Trials / Recruiting
RecruitingNCT07188532
Biologically-Adapted, Dose-Escalated Radiotherapy for the Treatment of Ewing Sarcoma, BEAR Trial
Biologically-Adapted, Dose-Escalated Accelerated Radiotherapy for Ewing Sarcoma (BEAR)
- Status
- Recruiting
- Phase
- N/A
- Study type
- Interventional
- Enrollment
- 141 (estimated)
- Sponsor
- Mayo Clinic · Academic / Other
- Sex
- All
- Age
- 2 Years
- Healthy volunteers
- Not accepted
Summary
This clinical trial evaluates the effect of radiotherapy doses based on tumor size and tumor-specific characteristics (biologically-adapted) in treating patients with Ewing sarcoma. Radiotherapy uses high energy x-rays, particles, or radioactive seeds to kill tumor cells and shrink tumors. Conventional radiotherapy uses minimal imaging support to determine the positioning of radiotherapy.
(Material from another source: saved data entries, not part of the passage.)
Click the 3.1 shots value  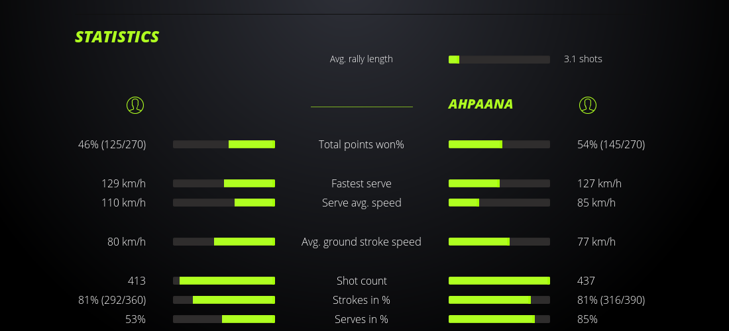[x=583, y=59]
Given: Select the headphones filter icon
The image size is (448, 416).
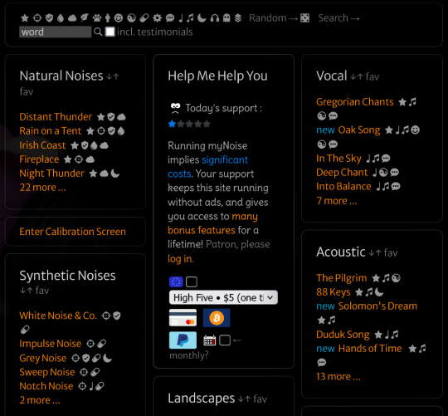Looking at the screenshot, I should pyautogui.click(x=215, y=18).
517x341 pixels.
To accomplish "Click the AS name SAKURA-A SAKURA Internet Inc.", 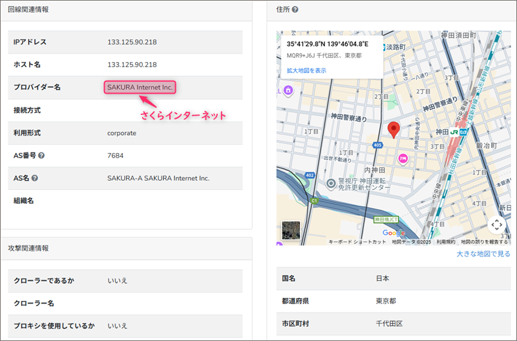I will pos(158,178).
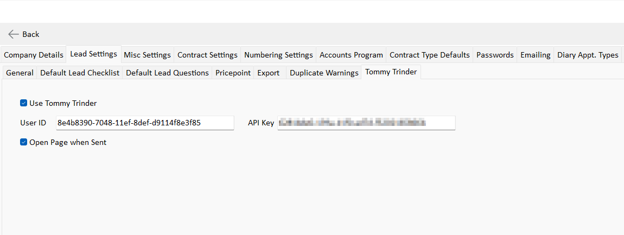
Task: View the Default Lead Questions sub-tab
Action: click(167, 73)
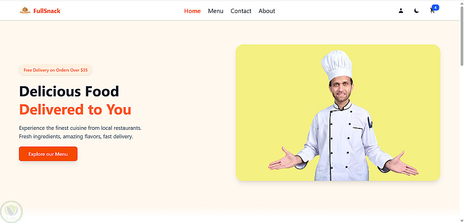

Hypofractionated radiotherapy delivers higher doses of radiotherapy over a shorter period of time and may kill more tumor cells and have fewer side effects. Dose-escalated radiotherapy uses doses that are higher than those used in conventional radiotherapy. Larger tumor sizes and other tumor-specific characteristics have been shown to be related to poorer outcomes. In addition, after dose-escalated radiotherapy, patients with larger tumors have demonstrated improved control of the disease at the primary tumor site. Giving biologically-adapted, dose-escalated radiotherapy may reduce the return of the cancer at the primary tumor site in patients with Ewing sarcoma with large tumors and other unfavorable characteristics. This clinical trial also evaluates the role of biomarkers in patients with Ewing sarcoma. Studying samples of blood and tumor tissue from patients with Ewing sarcoma in the laboratory may help doctors learn more about predicting the amount of disease and the likelihood of the cancer coming back.
Conditions
Interventions
| Type | Name | Description |
|---|---|---|
| PROCEDURE | Biospecimen Collection | Undergo blood sample collection |
| DRUG | Chemotherapy | Given chemotherapy |
| PROCEDURE | Computed Tomography | Undergo CT or PET/CT |
| PROCEDURE | Conventional Radiotherapy | Undergo conventional radiotherapy |
| PROCEDURE | Definitive Surgical Resection | Undergo definitive surgical resection |
| RADIATION | Dose-escalated Radiation Therapy | Undergo hypofractionated or conventional radiotherapy |
| OTHER | Electronic Health Record Review | Ancillary studies |
| RADIATION | External Beam Radiation Therapy | Undergo definitive radiotherapy |
| RADIATION | Hypofractionated Radiation Therapy | Undergo hypofractionated radiation therapy |
| PROCEDURE | Magnetic Resonance Imaging | Undergo MRI |
| PROCEDURE | Positron Emission Tomography | Undergo PET/CT |
| OTHER | Questionnaire Administration | Ancillary studies |
| RADIATION | Radiation Therapy | Undergo hypofractionated or conventional standard radiotherapy |
Timeline
- Start date
- 2025-11-24
- Primary completion
- 2029-12-31
- Completion
- 2029-12-31
- First posted
- 2025-09-23
- Last updated
- 2026-01-23
Locations
1 site across 1 country: United States
Regulatory
- FDA-regulated device study
Source: ClinicalTrials.gov record NCT07188532. Inclusion in this directory is not an endorsement.